Overview
This article outlines how Element451 searches for and scores possible duplicate records. For information on how to use the Deduplication Module, read this.
The Duplicate Identification Process
Element451 searches for and scores possible duplicates via these steps:
Updating any of the following student data fields triggers an automatic search for possible duplicates:
First Name
Last Name
Email
Phone
Addresses
Identities
Date of Birth
Element performs an initial search based on the first name, last name, and email in the database. It searches for the exact first name and all variations of that name and nickname. For email, it only searches for the email prefix, not the "@domain.com." This initial search gives back a list of potential duplicates with scores based on similarity to the record's name and email in question.
The search scores each pair of matched records based on their proximity.
Element451 then calculates a probability that the two records are duplicates by applying logic based on flags and bonuses from other matching fields.

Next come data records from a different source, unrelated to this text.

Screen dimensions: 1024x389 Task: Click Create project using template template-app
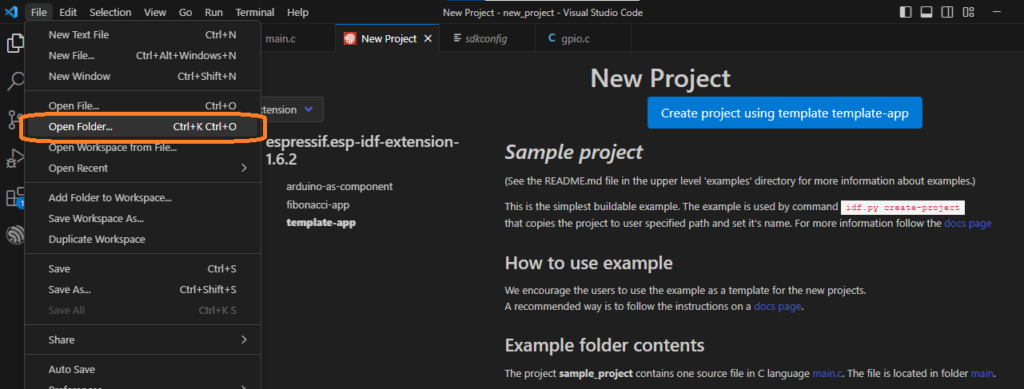click(784, 113)
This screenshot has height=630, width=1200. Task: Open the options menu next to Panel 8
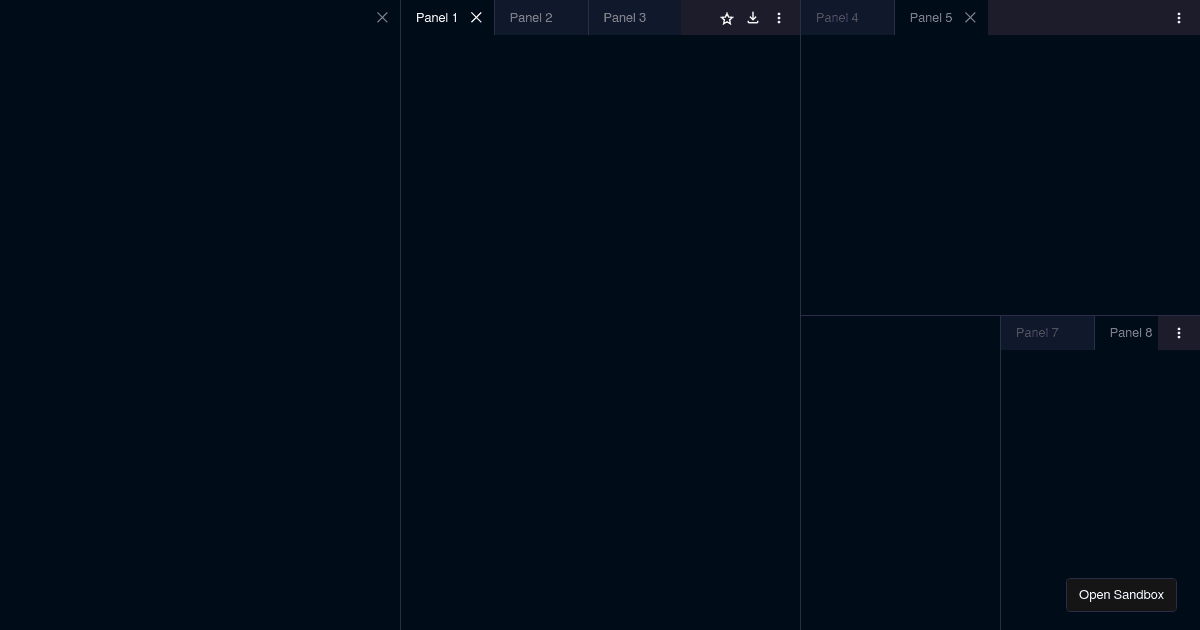coord(1179,333)
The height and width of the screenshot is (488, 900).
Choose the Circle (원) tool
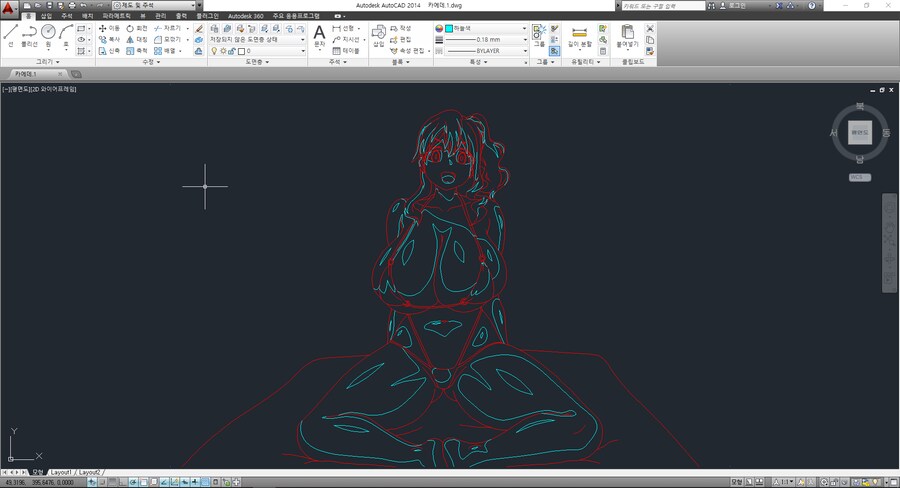[48, 33]
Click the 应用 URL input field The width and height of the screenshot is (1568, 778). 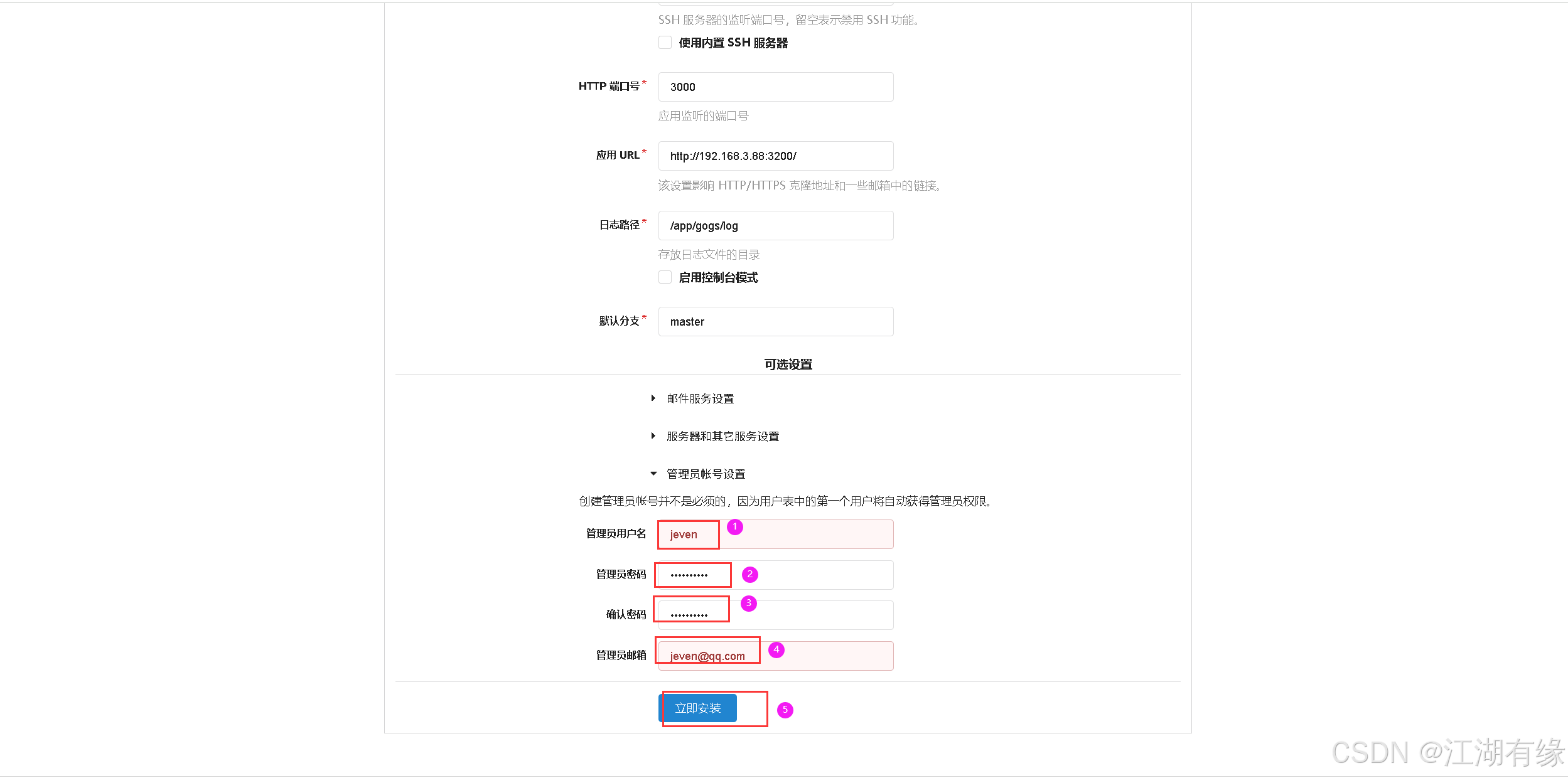(x=776, y=156)
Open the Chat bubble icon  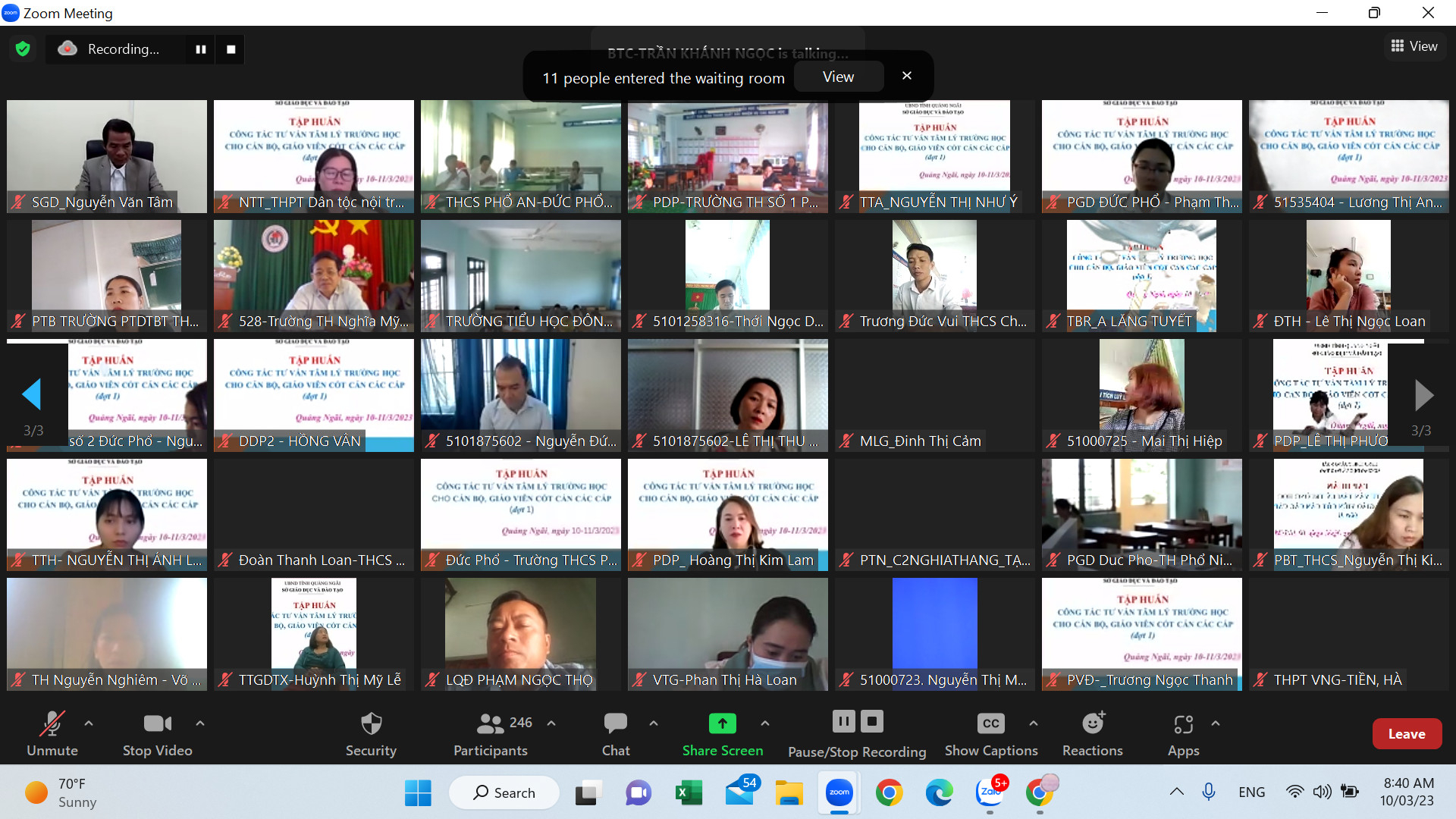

Flags: A scoring system based on simple binary options is used.
1: Field matches
0: Field doesn’t match
Bonuses: Each field is compared individually to add bonuses to its initial match score.
date of birth - 20%
address - 30%
phone - 30%
email - 15%
If the match probability is higher than 70%, the record constitutes a duplicate in the database and is displayed in the Deduplication Module.
Matching first and last names alone won’t flag duplicates. Additional matches needed: email, date of birth, address, or phone number.
Search Trigger
When specific fields are updated, Element451 initiates a duplicate search for that record.
A duplicate search is triggered by updating the following fields:
First Name
Last Name
Email
Phone
Addresses
Identities
Date of Birth
Initial Search
The initial search is based on first name, last name, and email.
For better results, Element searches not only for the exact first name but also for all variations of that name and nicknames.
For email, Element only searches for the email prefix, not the "@domain.com."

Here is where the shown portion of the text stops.